Color, 1976, 106 mins.

Directed by Alfred Sole

Starring Linda Miller, Mildred Clinton, Paula E. Sheppard, Niles McMaster, Jane Lowry, Rudolph Willrich, Brooke Shields, Alphonso DeNoble, Michael Hardstark, Tom Signorelli, Lillian Roth / Produced by Rick Rosenberg / Music by Stephen Lawrence / Written by Rosemary Ritvo and Alfred Sole

Format: DVD - Anchor Bay (MSRP $24.95)

Letterboxed (1.85:1) / Dolby Digital Mono


Along with Pete Walker's underrated The Confessional, the jarring '76 shocker Communion attacks the foundations of Catholicism as swiftly and viciously as any film of its era. Most low-budget horror films over the past decade and a half have offered little in the way of political substance or attempted to sustain any kind of sociological viewpoint, but Communion jumps in head first and practically dares viewers to remain passive. Later reissued under its most famous title, Alice, Sweet Alice (and in a sliced-up 96 minute edition called Holy Terror), this caustic little gem has finally managed to build a reputation for itself far outside the mere presence of child star Brooke Shields in a small supporting role.

Catherine Spages (Linda Miller), a devout young Catholic woman, has two daughters, Alice (Paula E. Sheppard, later in Liquid Sky) and Karen (Shields). While Karen is a sweet good girl looking forward to her first communion, the older Alice becomes increasingly jealous and dislocated from her family. In fact, Alice often retreats to her apartment basement where she keeps cockroaches in a jar and causes various kinds of mayhem involving the other tenants. When Karen is brutally murdered at the church before receiving communion, suspicion immediately falls upon Alice. Catherine's estranged husband, Dom (Niles McMaster of Bloodsucking Freaks fame), arrives for the funeral and becomes entangled in the twisted murder plot as more attacks occur.

Crammed with surprises and offbeat touches, Alice can be a disorienting experience on first viewing but yields countless rewards along the way. Even minor characters are memorably sketched, particularly Alice's ridiculously obese neighbor, Mr. Alphonso (DeNoble, another Bloodsucking Freaks alumnus). The knife attacks remain genuinely shocking and frightening even now, with one agonizing and brilliantly sustained murder sequence stealing the show entirely near the end. The film's low budget actually helps it, with the unusual New Jersey locations lending everything a surreal, all too believable atmosphere of religious repression and domestic tension ready to explode.

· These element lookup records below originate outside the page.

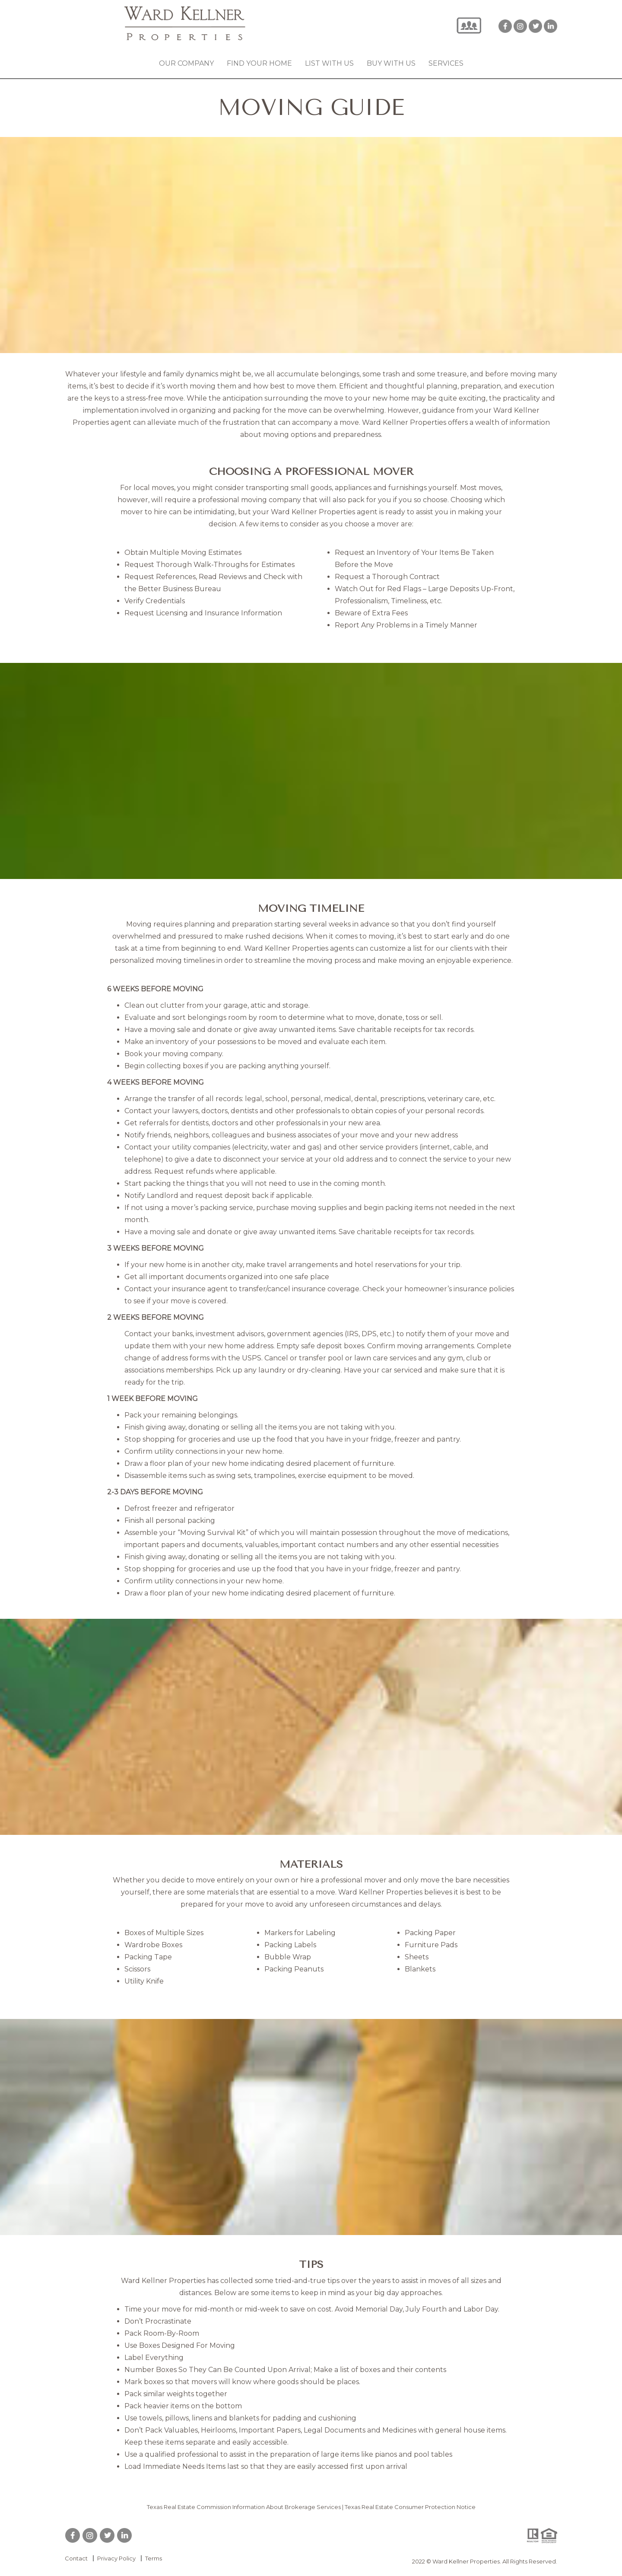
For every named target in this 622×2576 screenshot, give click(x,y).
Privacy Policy (116, 2558)
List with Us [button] (329, 63)
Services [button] (445, 63)
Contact (76, 2558)
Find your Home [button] (259, 63)
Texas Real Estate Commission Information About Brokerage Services (244, 2506)
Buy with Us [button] (391, 63)
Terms (153, 2558)
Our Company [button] (186, 63)
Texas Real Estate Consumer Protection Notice (410, 2506)
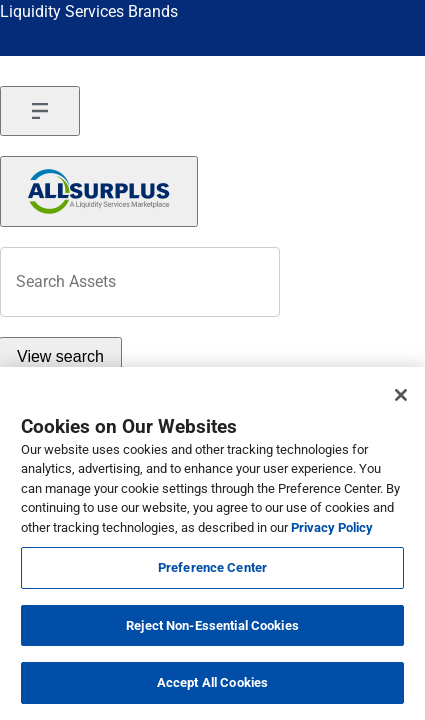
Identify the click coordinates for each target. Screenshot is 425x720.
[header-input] (140, 282)
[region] (212, 543)
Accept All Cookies (212, 682)
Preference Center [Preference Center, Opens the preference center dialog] (212, 567)
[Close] (401, 395)
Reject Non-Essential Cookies (212, 625)
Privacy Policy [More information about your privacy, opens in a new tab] (332, 527)
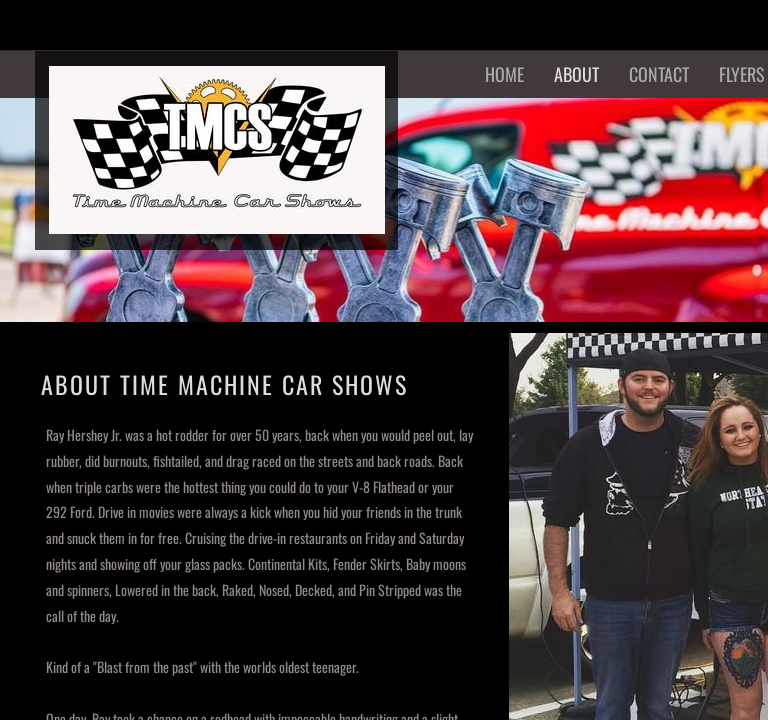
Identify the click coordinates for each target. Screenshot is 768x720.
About (576, 74)
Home (504, 74)
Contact (659, 74)
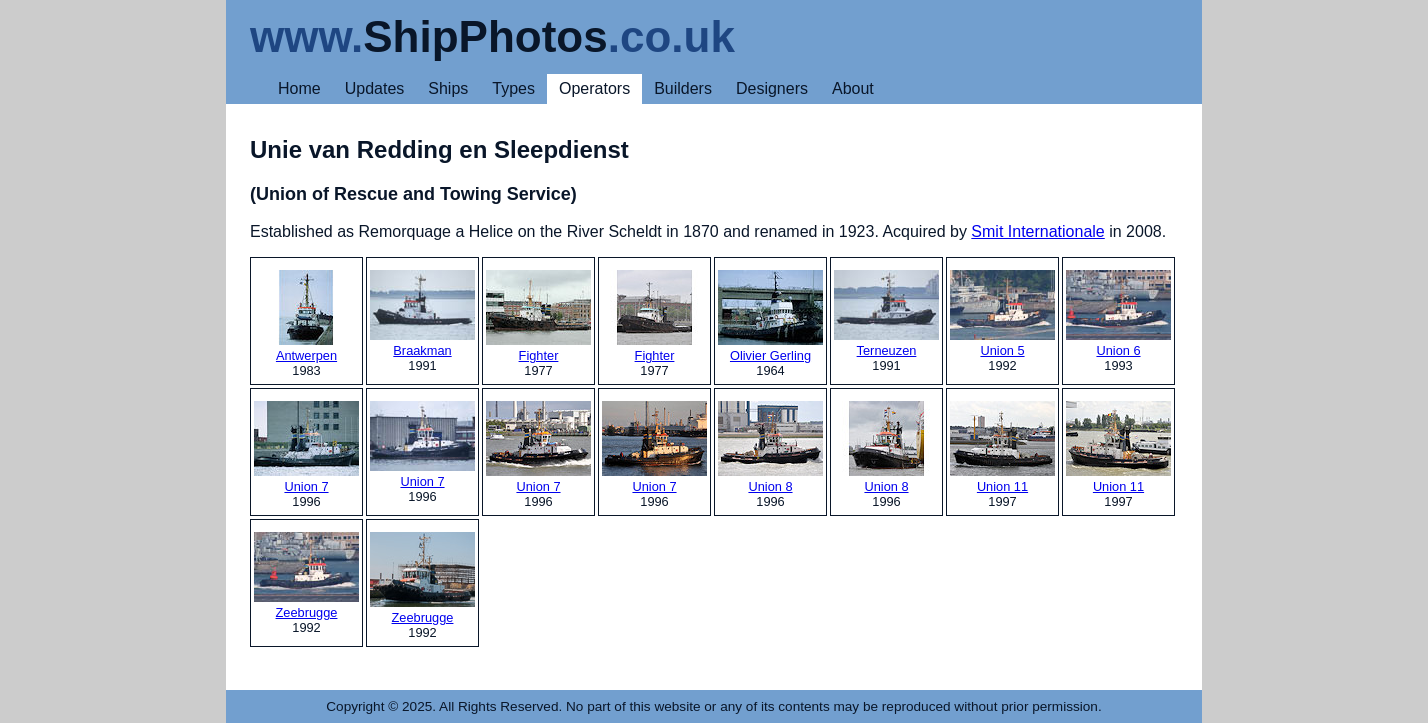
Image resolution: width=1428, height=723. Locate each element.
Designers (772, 88)
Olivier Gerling (770, 316)
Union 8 (770, 447)
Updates (375, 88)
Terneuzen (886, 314)
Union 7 (306, 447)
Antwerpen (306, 316)
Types (513, 88)
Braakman (422, 314)
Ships (448, 88)
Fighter (538, 316)
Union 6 (1118, 314)
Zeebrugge (306, 576)
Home (299, 88)
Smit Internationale (1037, 231)
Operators (594, 88)
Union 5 (1002, 314)
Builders (683, 88)
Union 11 (1002, 447)
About (853, 88)
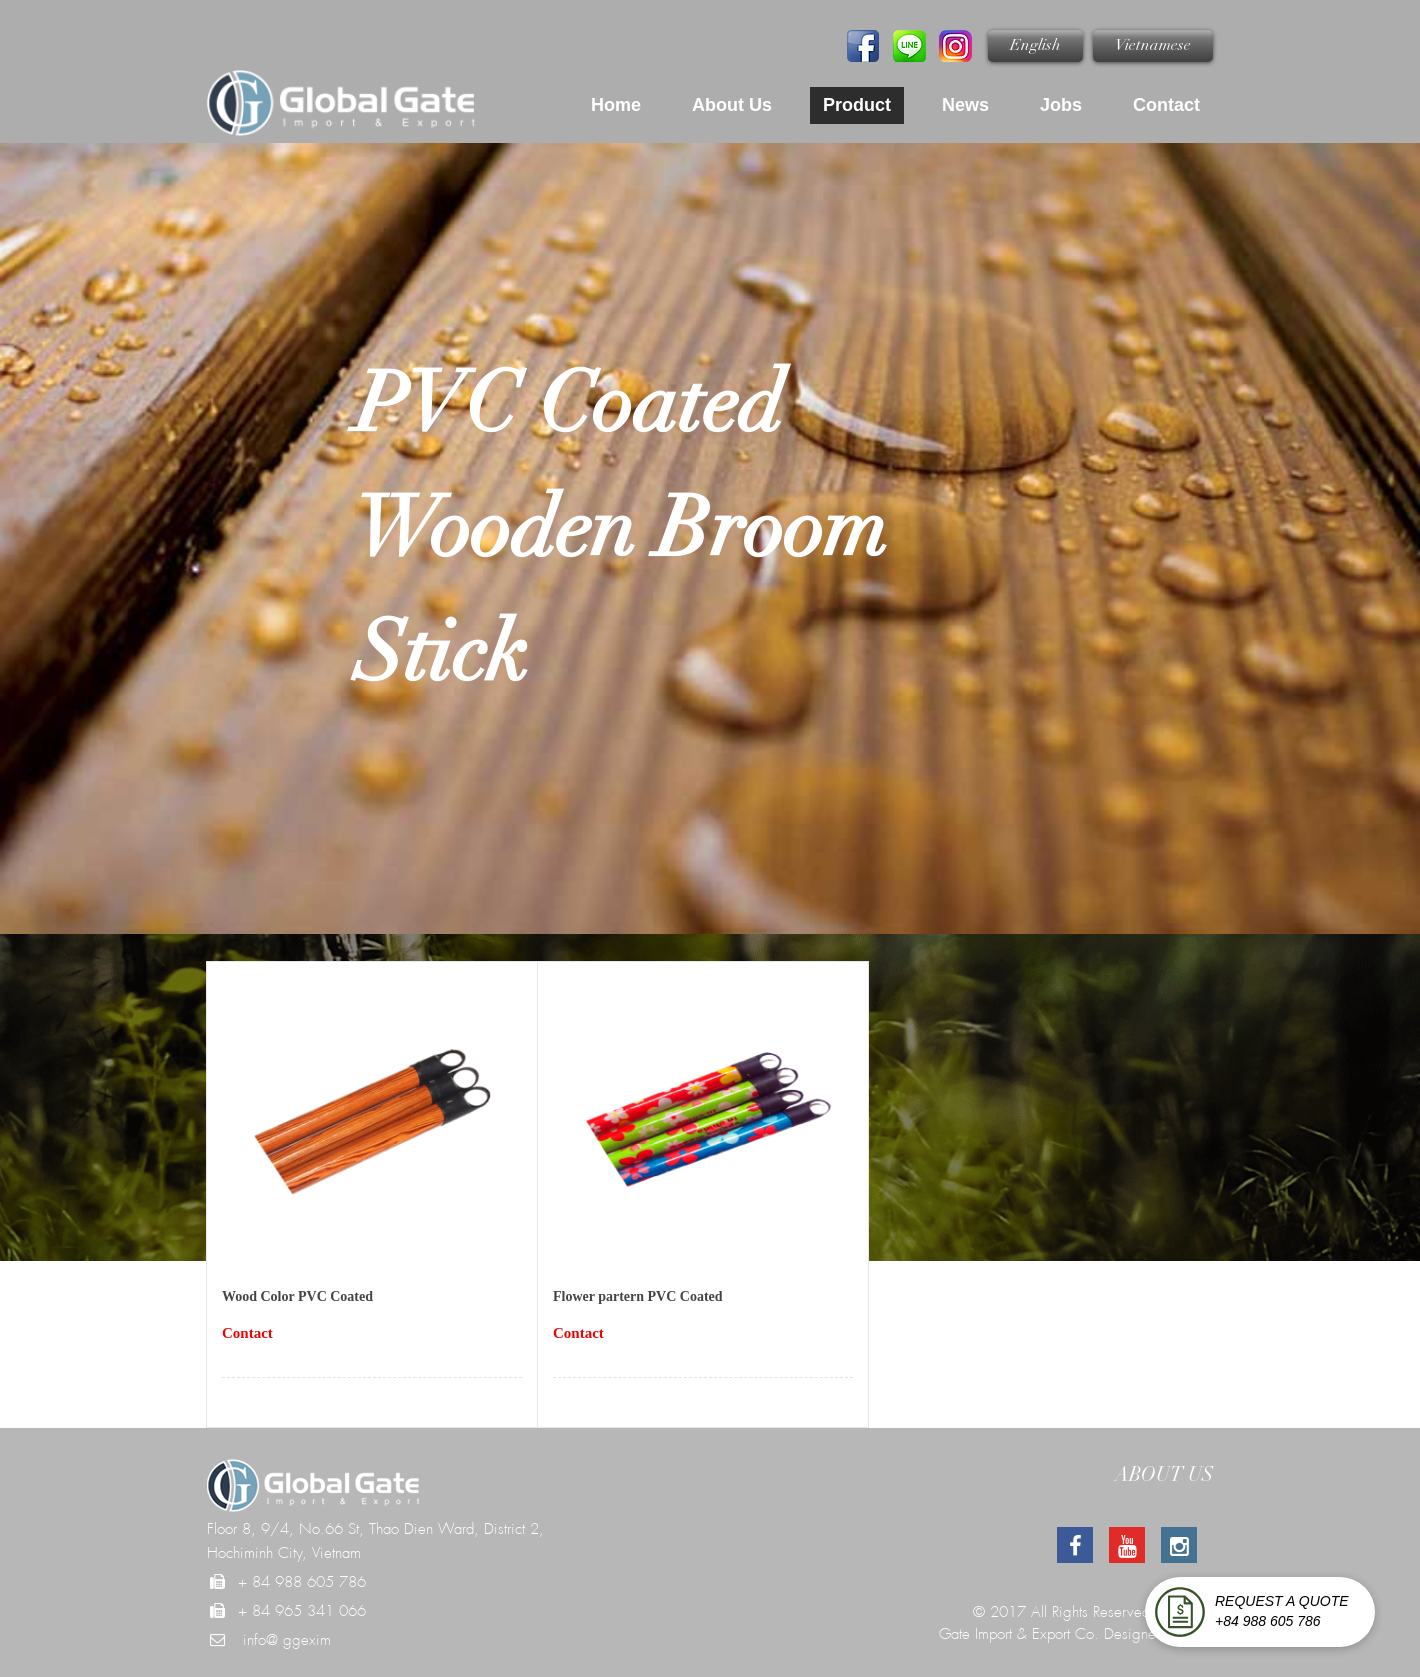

Organized religion remains at the center as the primary corrupting force, favoring certain people at random over others and instigating malice and betrayal at every turn. The film itself chooses to treat people in the same manner to drive the point home, randomly knocking off characters whether they deserve it or not.

Though similar on the surface, Anchor Bay's DVD remarkably improves on the previous Roan Group laserdisc by toning down much of the oversaturated, distorted colors (especially red!) which marred that transfer. The source materials are also in much better shape, freed from the distracting speckles and other damage littering the laserdisc, and the 1.85:1 framing is much more accurate than the squeezed, unsatisfying Roan presentation. The laser was touted as a "director's cut" on the packaging and the print itself, which meant Sole actually tightened the film a little bit, as he felt the editing was rushed and incomplete when the film was originally released. As noted in Video Watchdog, the most significant cut removes a phone call from Dom's current wife, a deletion which seems to sharply divide the film's admirers. Overall the fleeting trims amount to about a minute and a half, allowing Sole to copyright this print and finally reclaim the film as his own. The Anchor Bay DVD reinstates the footage, allowing it to be promoted as the "uncut version," and the commentary has been readjusted accordingly. Sole's commentary provides some nice anecdotes about the making of the film, including a revelation of Shepherd's real age at the time and an explanation for the absence of music over the end credits (the end credit music is now restored for the first time ever). Unfortunately, Sole was never again given the opportunity to shine like he does here; Alice was actually his second film, made after a Gothic hardcore porn effort called Deep Sleep, and his subsequent efforts included the surreal "Vanity boffs a monkey" vehicle Tanya's Island and the slasher parody Pandemonium. The DVD also replicates the extras from the Roan disc, namely the alternate Communion opening credits and a collection of stills from the film. A nice package, to be sure, but here it really is the film that matters, and fortunately the last twenty-five years have been very kind, allowing Alice to chill as deeply as ever.